As it turns out, "liking" someone or something on Facebook is not protected by the First Amendment.
Virginia District Court Judge Raymond Jackson ruled that Facebook’s popular "like" button is not a form of constitutionally protected speech after a case in which a local sheriff fired six of his employees for "liking" the Facebook page of one of his political opponents.
The 2009 case, in which Hampton, Va., Sheriff B.J. Roberts fired six of his employees for “hindering the harmony and efficiency of the office” as they were supporting retired chief deputy Jim Adams (his political opponent) by "liking” him on Facebook and attending a barbeque fundraiser on his behalf, made it to federal court as Bobby Bland, Daniel Carter, David Dixon, Robert McCoy, John Sandhofer and Debra Woodward sued Sheriff Roberts for allegedly violating their First Amendment rights.
But Judge Jackson disagreed with them, opining that “liking" a Facebook page does not qualify as protected speech since the popular blue button is an "insufficient" form of expression that doesn't merit constitutional protection (unlike Facebook posts which are actual statements that exist "in the record").
However, not everybody agrees with the controversial decision which could soon be appealed potentially reaching the heights of the United States Supreme Court.
"A communicative act is a form of free speech and while clicking "like" on Facebook is a minimal act, it is a form of communication thus protected under the First Amendment," said constitutional attorney and law professor Bruce Rogow who believes that even "a simple mouse click" (or smartphone 'tap') is a legitimate way of conveying a message to others.
The incident raises a host of new legal issues in the still young but increasingly popular world of social media, where most users feel that "liking" something on Facebook or retweeting someone on Twitter equates to an endorsement.
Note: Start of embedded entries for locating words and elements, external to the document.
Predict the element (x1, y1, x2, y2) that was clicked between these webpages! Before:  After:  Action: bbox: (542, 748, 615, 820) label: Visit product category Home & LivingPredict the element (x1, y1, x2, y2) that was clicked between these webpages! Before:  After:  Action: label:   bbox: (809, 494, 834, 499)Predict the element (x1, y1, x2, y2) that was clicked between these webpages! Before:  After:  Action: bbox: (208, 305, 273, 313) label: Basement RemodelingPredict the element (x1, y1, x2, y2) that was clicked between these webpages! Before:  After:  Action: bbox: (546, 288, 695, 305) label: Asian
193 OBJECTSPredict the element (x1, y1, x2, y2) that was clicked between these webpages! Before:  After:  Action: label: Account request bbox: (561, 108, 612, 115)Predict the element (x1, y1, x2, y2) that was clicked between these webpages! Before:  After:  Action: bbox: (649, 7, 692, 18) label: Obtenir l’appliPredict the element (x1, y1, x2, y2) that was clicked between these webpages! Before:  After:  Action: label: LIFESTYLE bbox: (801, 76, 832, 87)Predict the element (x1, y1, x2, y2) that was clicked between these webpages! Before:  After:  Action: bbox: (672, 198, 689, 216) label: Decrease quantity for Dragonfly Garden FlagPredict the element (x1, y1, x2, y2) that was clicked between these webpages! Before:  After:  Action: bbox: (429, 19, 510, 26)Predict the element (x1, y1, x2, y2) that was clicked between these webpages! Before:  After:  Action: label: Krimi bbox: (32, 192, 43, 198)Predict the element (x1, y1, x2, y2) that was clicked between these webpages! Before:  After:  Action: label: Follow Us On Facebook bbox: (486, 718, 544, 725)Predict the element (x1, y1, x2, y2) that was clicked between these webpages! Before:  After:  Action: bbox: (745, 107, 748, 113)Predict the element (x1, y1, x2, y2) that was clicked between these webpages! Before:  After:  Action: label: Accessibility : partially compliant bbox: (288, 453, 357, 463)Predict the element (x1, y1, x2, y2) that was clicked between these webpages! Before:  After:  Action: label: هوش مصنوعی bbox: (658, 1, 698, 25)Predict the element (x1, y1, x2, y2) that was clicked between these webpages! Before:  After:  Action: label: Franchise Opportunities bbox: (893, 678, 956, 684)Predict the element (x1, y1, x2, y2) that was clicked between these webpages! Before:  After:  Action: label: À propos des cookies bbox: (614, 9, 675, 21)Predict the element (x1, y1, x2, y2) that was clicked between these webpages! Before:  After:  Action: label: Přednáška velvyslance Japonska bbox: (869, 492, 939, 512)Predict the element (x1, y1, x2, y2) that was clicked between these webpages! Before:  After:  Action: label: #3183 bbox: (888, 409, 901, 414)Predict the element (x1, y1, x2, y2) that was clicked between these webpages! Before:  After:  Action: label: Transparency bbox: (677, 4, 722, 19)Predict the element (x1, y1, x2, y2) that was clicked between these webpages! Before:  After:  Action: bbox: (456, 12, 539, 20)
That's why more and more Twitter users warn in their bios that "tweets are not endorsements."
But the dynamics of Facebook are different, and liking someone on the wildly popular social network could be interpreted as being a die-hard fan of a particular brand, celebrity or politician; and though Mark Zuckerberg's company considered at some point introducing variables such as this user "watched this video" or that user "listened to that song" the marketing potential of the now controversial "like" blue button is too tempting to change it at this point (especially when the company readies for a $100 billion IPO which could make Zuckerberg the world's richest millenial).